■ **LESETEXT**
=======

# heise newsticker einbinden



## rubbl-die-katz (8. November 2004)

Hi zusammen, 
ich habe Schwierigkeiten den heise.de newsticker in meine website einzubinden.
Hab einfach keinen Plan wie ich das anstellen soll ... :/

Hier ist das gute Stück:
http://www.heise.de/newsticker/heise.rdf


Wäre nice wenn mir jmd eine genaue Anleitung geben kann... hab sowas nicht sonderlich drauf... 

Danke
#rubbl die katz


----------



## Christian Fein (8. November 2004)

Meine Glaskugel hat mir leider nicht sagen können womit du dies 
einbinden willst.
Sprich Java, PHP, oder ASP.net, oder doch mit CGI oder war es
nicht doch komplett etwas anderes? 

Java:
http://www-106.ibm.com/developerworks/library/x-tiphdln.html

PHP siehe Suchfunktion:
http://www.tutorials.de/forum/showthread.php?t=25919&highlight=RDF

usw

Mit etwas mehr infomationen (und intensieverer Nutzung der 
Suchfunktion) fährst du allgemein besser 

grüsse


----------



## rubbl-die-katz (10. November 2004)

sachmal, was ist denn mit deiner glaskugel los, die musste mal patchen  

am liebsten würde ich es mit php machen.

bin nur auf der suche nach jemandem der mir ganz genau erklärt wie und wo ich welchen quellcode einzubinden habe damit ich den heise-news-ticker angezeigt bekomme. hab das nämlich echt net drauf, wäre aber wirklich wichtig  

also, ich hoffe mal, dass sich jemand erbarmen kann
danke
#rubbl die katz


----------

=======

■ **DIE AUFGABE**
Mit welcher Sprache würde rubbl-die-katz laut dem Forenthread zum heise-Newsticker den Ticker am liebsten einbinden? Das Material spielt hierfür keine Rolle.

■ **DATENAUSZUG**
=======

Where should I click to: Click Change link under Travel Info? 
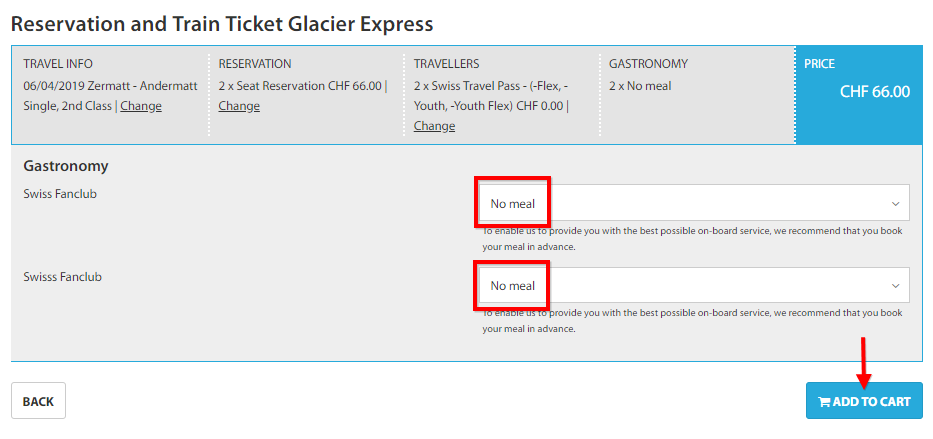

=======

■ **ANTWORT ZUR AUFGABE**
Am liebsten mit PHP.